Requirement — Your response should be an exact reproduction of the data below, beginning at the line containing "640x360 pixels. Task: Open" and ending with the final line.

Records for this exercise —
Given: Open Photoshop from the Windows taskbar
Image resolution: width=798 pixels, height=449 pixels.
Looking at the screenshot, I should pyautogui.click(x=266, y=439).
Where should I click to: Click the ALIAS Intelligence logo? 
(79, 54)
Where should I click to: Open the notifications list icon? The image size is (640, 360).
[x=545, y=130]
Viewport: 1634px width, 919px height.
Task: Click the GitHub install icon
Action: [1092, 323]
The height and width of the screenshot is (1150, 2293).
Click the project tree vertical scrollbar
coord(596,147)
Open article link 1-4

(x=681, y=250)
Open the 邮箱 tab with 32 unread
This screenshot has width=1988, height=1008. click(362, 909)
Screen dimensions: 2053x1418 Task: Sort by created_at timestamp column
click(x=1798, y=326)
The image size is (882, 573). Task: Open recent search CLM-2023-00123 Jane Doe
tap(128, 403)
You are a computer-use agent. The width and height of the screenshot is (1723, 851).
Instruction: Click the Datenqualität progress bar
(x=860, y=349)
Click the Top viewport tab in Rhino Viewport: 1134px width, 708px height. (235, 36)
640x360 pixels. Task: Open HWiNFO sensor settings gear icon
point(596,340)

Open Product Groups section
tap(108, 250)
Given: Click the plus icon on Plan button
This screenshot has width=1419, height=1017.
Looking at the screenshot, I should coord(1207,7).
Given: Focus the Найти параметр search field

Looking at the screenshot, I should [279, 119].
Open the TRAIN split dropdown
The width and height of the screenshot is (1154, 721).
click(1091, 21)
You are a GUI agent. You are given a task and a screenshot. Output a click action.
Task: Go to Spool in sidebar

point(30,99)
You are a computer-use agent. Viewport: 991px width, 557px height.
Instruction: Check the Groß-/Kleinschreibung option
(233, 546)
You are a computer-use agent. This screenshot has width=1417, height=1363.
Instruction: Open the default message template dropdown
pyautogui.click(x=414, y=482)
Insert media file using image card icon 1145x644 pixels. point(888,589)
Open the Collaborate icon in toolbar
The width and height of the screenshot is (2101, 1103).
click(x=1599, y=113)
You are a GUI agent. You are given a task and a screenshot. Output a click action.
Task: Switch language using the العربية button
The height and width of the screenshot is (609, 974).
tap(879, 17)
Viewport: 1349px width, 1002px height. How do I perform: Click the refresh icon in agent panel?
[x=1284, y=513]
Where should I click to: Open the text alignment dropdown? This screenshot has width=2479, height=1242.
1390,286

Solution to the exercise —
640x360 pixels. Task: Open HWiNFO sensor settings gear icon
point(596,340)

Open Product Groups section
tap(108, 250)
Given: Click the plus icon on Plan button
This screenshot has width=1419, height=1017.
Looking at the screenshot, I should coord(1207,7).
Given: Focus the Найти параметр search field

Looking at the screenshot, I should [279, 119].
Open the TRAIN split dropdown
The width and height of the screenshot is (1154, 721).
click(1091, 21)
You are a GUI agent. You are given a task and a screenshot. Output a click action.
Task: Go to Spool in sidebar

point(30,99)
You are a computer-use agent. Viewport: 991px width, 557px height.
Instruction: Check the Groß-/Kleinschreibung option
(233, 546)
You are a computer-use agent. This screenshot has width=1417, height=1363.
Instruction: Open the default message template dropdown
pyautogui.click(x=414, y=482)
Insert media file using image card icon 1145x644 pixels. point(888,589)
Open the Collaborate icon in toolbar
The width and height of the screenshot is (2101, 1103).
click(x=1599, y=113)
You are a GUI agent. You are given a task and a screenshot. Output a click action.
Task: Switch language using the العربية button
The height and width of the screenshot is (609, 974).
tap(879, 17)
Viewport: 1349px width, 1002px height. How do I perform: Click the refresh icon in agent panel?
[x=1284, y=513]
Where should I click to: Open the text alignment dropdown? This screenshot has width=2479, height=1242.
1390,286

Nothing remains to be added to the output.